Fig 6. Teliospore formation and germination of Entorrhiza casparyana, as seen by TEM (a-c) or LM (d).

(a) Section through an intracellular hyphal coil showing a terminal teliospore initial with two nuclei (n). (b) Section through a teliospore tetrad showing the cruciform septation. (c) Section through a teliospore tetrad showing the germination of one of the four teliospore compartments.
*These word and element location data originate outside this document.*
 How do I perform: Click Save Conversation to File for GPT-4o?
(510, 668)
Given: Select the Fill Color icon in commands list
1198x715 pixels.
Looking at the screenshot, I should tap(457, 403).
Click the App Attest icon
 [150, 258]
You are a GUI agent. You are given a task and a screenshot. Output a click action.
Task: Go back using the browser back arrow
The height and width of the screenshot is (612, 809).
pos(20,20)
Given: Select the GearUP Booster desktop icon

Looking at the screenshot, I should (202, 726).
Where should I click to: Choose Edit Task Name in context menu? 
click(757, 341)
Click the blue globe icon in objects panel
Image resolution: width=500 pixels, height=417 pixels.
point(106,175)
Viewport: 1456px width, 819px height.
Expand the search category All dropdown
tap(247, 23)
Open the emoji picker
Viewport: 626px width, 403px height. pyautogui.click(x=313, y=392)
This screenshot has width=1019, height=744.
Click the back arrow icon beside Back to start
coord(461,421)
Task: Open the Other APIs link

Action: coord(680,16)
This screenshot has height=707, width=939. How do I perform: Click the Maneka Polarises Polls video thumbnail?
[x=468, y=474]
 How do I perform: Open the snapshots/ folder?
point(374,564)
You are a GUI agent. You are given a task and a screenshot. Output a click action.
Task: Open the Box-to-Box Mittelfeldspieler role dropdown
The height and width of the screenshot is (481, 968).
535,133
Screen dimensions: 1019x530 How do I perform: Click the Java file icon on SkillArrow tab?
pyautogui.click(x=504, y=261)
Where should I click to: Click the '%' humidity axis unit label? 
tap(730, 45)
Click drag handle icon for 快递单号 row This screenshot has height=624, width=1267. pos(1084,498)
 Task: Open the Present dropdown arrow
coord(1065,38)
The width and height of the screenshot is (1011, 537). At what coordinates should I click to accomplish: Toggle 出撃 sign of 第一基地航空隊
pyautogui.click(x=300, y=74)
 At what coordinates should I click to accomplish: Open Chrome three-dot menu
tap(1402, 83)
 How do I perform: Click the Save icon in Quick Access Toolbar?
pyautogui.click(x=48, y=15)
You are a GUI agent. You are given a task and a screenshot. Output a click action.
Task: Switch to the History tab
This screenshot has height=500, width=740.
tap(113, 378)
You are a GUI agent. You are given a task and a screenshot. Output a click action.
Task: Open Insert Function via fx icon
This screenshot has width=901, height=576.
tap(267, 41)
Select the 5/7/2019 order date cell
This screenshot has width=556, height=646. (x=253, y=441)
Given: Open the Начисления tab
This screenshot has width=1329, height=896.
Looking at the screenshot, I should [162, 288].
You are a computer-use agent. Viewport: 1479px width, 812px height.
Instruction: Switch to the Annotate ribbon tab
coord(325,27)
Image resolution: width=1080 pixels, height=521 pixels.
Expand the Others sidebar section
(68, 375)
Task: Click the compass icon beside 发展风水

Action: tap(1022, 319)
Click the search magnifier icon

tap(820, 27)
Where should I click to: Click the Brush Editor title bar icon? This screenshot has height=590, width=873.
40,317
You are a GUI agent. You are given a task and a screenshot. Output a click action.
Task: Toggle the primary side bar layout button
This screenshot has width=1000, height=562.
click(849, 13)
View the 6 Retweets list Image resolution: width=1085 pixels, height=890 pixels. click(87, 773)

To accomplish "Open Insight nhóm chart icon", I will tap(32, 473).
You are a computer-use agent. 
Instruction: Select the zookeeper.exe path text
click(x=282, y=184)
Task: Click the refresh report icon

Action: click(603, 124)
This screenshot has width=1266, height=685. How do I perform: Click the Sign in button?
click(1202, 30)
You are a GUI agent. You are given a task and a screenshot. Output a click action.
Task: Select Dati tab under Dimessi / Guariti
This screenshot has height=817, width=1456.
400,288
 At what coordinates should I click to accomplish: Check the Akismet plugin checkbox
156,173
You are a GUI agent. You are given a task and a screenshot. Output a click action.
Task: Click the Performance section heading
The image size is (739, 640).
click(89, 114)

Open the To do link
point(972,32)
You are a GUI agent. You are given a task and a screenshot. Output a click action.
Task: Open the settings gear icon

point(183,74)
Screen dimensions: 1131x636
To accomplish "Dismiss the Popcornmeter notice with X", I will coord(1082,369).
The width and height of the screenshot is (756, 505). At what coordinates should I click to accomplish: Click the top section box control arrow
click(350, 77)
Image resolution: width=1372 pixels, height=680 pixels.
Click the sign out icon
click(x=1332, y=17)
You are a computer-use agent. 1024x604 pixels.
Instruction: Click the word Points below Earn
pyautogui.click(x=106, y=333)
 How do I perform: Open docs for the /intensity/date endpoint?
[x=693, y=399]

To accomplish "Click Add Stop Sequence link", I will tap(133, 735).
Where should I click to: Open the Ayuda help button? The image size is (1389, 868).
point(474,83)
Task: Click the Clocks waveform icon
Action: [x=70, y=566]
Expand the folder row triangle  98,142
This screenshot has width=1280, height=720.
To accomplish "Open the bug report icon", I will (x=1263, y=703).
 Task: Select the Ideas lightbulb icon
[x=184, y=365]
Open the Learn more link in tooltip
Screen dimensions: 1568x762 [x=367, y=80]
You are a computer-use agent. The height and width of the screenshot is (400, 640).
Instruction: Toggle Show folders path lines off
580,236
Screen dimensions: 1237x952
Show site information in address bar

One nucleus is visible at the arrow, probably migrating into the germination hypha. (d) Light microscopic micrograph of a germinating teliospore illustrated to show the synchronous development of the germination hyphae and the terminal sigmoid propagules (one is indicated by an arrow). Scale bar is 2 μm in (a-b), 3 μm in (c), and 40 μm in (d).

Fig 7. Spindle pole bodies (SPBs) of Entorrhiza casparyana, as seen by TEM.

(a) Median section through a postmitotic / early interphasic SPB showing the original hemispherical SPB with an internal electron-opaque layer (arrowhead) and an additional bar (arrowhead) next to the nuclear envelope. (b) Longitudinal section through a mid-interphasic SPB. The double structure of the SPB has begun to reconstitute by growth of SPB elements (arrowheads) at the ends of the electron-opaque bar (arrow). (c) Section through an intracellular hyphal coil showing one nucleus with a longitudinally sectioned premitotic SPB (arrow). (d) Detail of (c) illustrated to show the two enlarged SPB elements (arrowheads) connected by an elongated middle piece (arrow). Note the internal layering of the SPB elements. n, nucleus. Scale bar is 0.2 μm in (a-b), 1 μm in (c), and 0.1 μm in (d).